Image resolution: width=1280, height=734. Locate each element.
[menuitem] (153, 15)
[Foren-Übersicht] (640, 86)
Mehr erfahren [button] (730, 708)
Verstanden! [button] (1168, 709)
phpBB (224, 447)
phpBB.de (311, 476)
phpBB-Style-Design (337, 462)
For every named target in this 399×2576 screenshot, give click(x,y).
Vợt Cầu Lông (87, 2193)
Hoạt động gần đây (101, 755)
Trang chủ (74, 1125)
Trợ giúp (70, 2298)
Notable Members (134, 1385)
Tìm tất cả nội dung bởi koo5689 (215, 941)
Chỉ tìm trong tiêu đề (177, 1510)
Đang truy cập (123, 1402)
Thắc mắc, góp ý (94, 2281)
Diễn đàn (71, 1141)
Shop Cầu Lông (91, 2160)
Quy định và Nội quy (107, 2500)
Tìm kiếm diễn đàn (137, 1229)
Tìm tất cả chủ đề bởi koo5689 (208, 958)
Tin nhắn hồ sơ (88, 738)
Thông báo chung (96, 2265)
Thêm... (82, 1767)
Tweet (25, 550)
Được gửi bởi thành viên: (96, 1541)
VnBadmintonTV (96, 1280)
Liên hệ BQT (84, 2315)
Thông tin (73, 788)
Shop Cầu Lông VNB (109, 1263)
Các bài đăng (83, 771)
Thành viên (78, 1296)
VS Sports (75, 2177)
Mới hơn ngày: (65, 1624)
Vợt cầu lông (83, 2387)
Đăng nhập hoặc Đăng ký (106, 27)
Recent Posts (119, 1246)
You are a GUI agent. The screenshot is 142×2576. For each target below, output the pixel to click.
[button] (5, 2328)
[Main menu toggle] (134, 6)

++++++

What to do: Give the listing above again in full, with no word altered.

Written answer:
Image resolution: width=1280, height=734. Locate each element.
[menuitem] (153, 15)
[Foren-Übersicht] (640, 86)
Mehr erfahren [button] (730, 708)
Verstanden! [button] (1168, 709)
phpBB (224, 447)
phpBB.de (311, 476)
phpBB-Style-Design (337, 462)
For every named target in this 399×2576 screenshot, give click(x,y).
Vợt Cầu Lông (87, 2193)
Hoạt động gần đây (101, 755)
Trang chủ (74, 1125)
Trợ giúp (70, 2298)
Notable Members (134, 1385)
Tìm tất cả nội dung bởi koo5689 (215, 941)
Chỉ tìm trong tiêu đề (177, 1510)
Đang truy cập (123, 1402)
Thắc mắc, góp ý (94, 2281)
Diễn đàn (71, 1141)
Shop Cầu Lông (91, 2160)
Quy định và Nội quy (107, 2500)
Tìm kiếm diễn đàn (137, 1229)
Tìm tất cả chủ đề bởi koo5689 (208, 958)
Tin nhắn hồ sơ (88, 738)
Thông báo chung (96, 2265)
Thêm... (82, 1767)
Tweet (25, 550)
Được gửi bởi thành viên: (96, 1541)
VnBadmintonTV (96, 1280)
Liên hệ BQT (84, 2315)
Thông tin (73, 788)
Shop Cầu Lông VNB (109, 1263)
Các bài đăng (83, 771)
Thành viên (78, 1296)
VS Sports (75, 2177)
Mới hơn ngày: (65, 1624)
Vợt cầu lông (83, 2387)
Đăng nhập hoặc Đăng ký (106, 27)
Recent Posts (119, 1246)
You are a GUI agent. The screenshot is 142×2576. For each target below, output the pixel to click.
[button] (5, 2328)
[Main menu toggle] (134, 6)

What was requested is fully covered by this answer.